After undergoing a stent procedure or heart bypass surgery, it is ideal to strictly follow the prescribed medical therapy as it has significantly better outcomes than non-adherent patients, according to a study published in the journal Circulation.
The study also found that adherence to medical therapy was a more powerful predictor of adverse event-free survival than the type of revascularization procedure a patient had.
"A great deal of clinical research has been devoted to comparing outcomes in people who have had bypass surgery or a stent," said Paul Kurlansky, MD, assistant professor of surgery at Columbia University Medical Center, cardiac surgeon at NewYork-Presbyterian/Columbia, and Associate Director of Columbia's Center for Innovation and Outcomes Research in the Department of Surgery.
In coronary artery bypass (CABG) surgery, blood flow to the heart is rerouted around blocked arteries, using one or more veins or arteries. In percutaneous coronary interventions (PCI), a catheter is threaded through an artery in the groin or wrist to deliver a stent or other medical therapy to the diseased vessel.

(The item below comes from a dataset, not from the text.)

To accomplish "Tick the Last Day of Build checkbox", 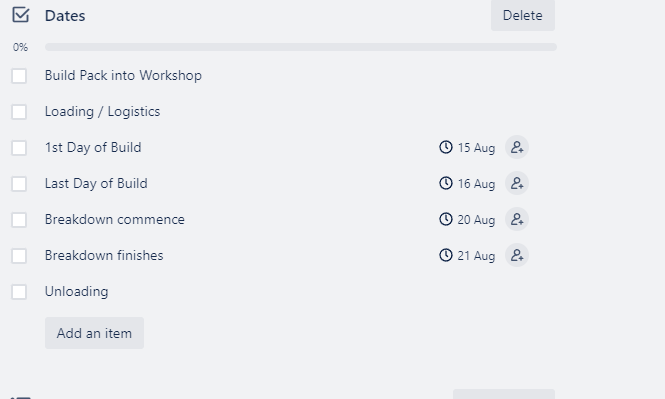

The study included 3,228 patients from 8 community hospitals who underwent a revascularization procedure in 2004. Of these, 973 patients had bypass surgery and 2,255 patients had PCI. The researchers followed the participants for 5 to 7 years after treatment, obtaining a detailed medication history and tabulating major adverse coronary events (MACE) for each group, including non-fatal heart attacks, repeat revascularization procedures, and death.
At the end of follow-up period, those who had continued with their prescribed medical therapy were 2.8 times more likely to have survived without a major heart problem compared to those who were non-adherent.
There was no statistically significant difference in MACE-free survival between bypass and PCI patients who had continued with their medications, with more than 90 percent MACE-free survival in patients with similar clinical characteristics. However, non-adherent patients who had PCI were nearly one and a half times more likely than surgery patients to have a major cardiac event.
Optimal medical therapy after revascularization includes antiplatelet therapy (aspirin for bypass patients or one year of double-antiplatelet therapy for PCI patients) and lipid-lowering medications (statins) indefinitely to keep the coronary arteries from becoming clogged again.
"While larger, prospective studies are needed to replicate our results, this study underscores the importance of educating PCI and bypass patients about the need to stick to their prescribed regimens, even if they feel just fine," said Dr. Kurlansky, lead author of the paper. "It also suggests that physicians may need to recommend surgery instead of PCI for patients who are unlikely to adhere to their prescribed medical therapy."